The Homily in Question
On Wednesday, Pope Francis gave a homily based on the Gospel reading of the day (Mark 9:38-40), in which the disciples have told a man to stop casting out demons in Jesus’ name because he doesn’t follow along with them.
Then, according to Vatican Radio’s maddeningly incomplete and poorly edited transcript of the homily:
The disciples, Pope Francis explains, “were a little intolerant,” closed off by the idea of possessing the truth, convinced that “those who do not have the truth, cannot do good.”
“This was wrong . . . Jesus broadens the horizon.” Pope Francis said, “The root of this possibility of doing good – that we all have – is in creation.”

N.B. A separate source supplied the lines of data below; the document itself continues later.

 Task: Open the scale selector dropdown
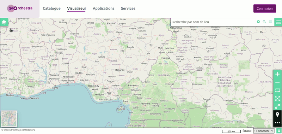[x=264, y=131]
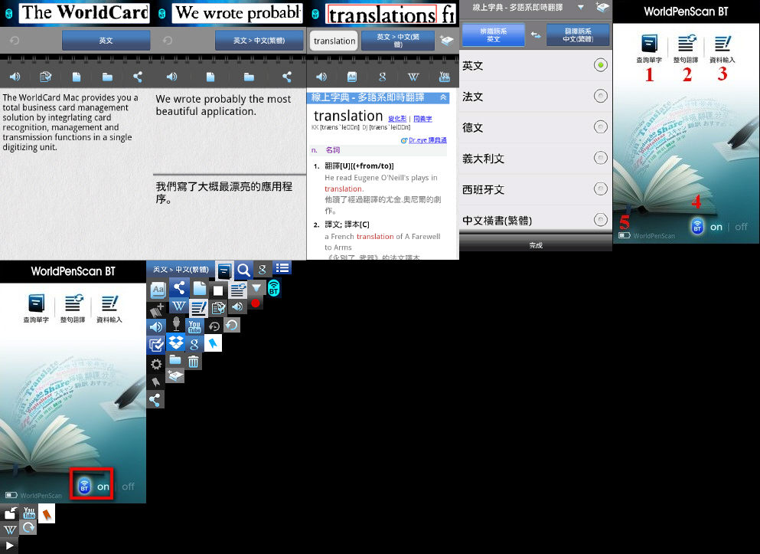This screenshot has height=554, width=760.
Task: Click the swap arrows between language tabs
Action: (x=536, y=35)
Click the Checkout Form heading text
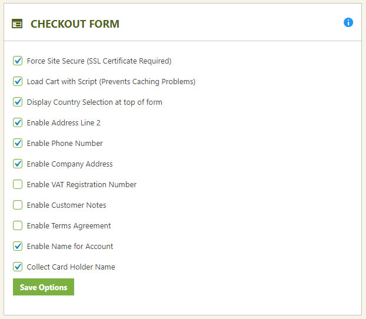This screenshot has width=366, height=319. [x=75, y=24]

Pope Francis first applies this principle to non-Catholics in general, engaging in dialogue with an imaginary interlocutor:
“‘But, Father, this [person] is not Catholic! He cannot do good.’ Yes, he can. He must. Not can: must! Because he has this commandment within him. . . .
“Instead,” the Pope continued, “the Lord has created us in His image and likeness, and has given us this commandment in the depths of our heart: do good and do not do evil”:
“The Lord has redeemed all of us, all of us, with the Blood of Christ: all of us, not just Catholics. Everyone!
So far so good: Christ redeemed all of us, making it possible for every human to be saved.
What About Atheists?
Now we get to the subject of atheists, as the imaginary interlocutor asks:
“‘Father, the atheists?’ Even the atheists. Everyone! And this Blood makes us children of God of the first class! We are created children in the likeness of God and the Blood of Christ has redeemed us all! And we all have a duty to do good.”
Here is where “the usual process” might be helpful in clarifying the pope’s thought. Everyone, when speaking off-the-cuff, encounters occasions where things could be further clarified, and this may be one of them.
We can be called children of God in several senses. One of them is merely be being created as rational beings made in God’s image. Another is by becoming Christian. Another sense (used in the Old Testament) is connected with righteous behavior. And there can be other senses as well.
Here Pope Francis may be envisioning a sense in which we can be called children of God because Christ redeemed us, even apart from embracing that redemption by becoming Christian.
This, however, was not what caught the press’s eye.
Pope Francis continued:
“And this commandment for everyone to do good, I think, is a beautiful path towards peace. If we, each doing our own part, if we do good to others, if we meet there, doing good, and we go slowly, gently, little by little, we will make that culture of encounter: we need that so much. We must meet one another doing good.”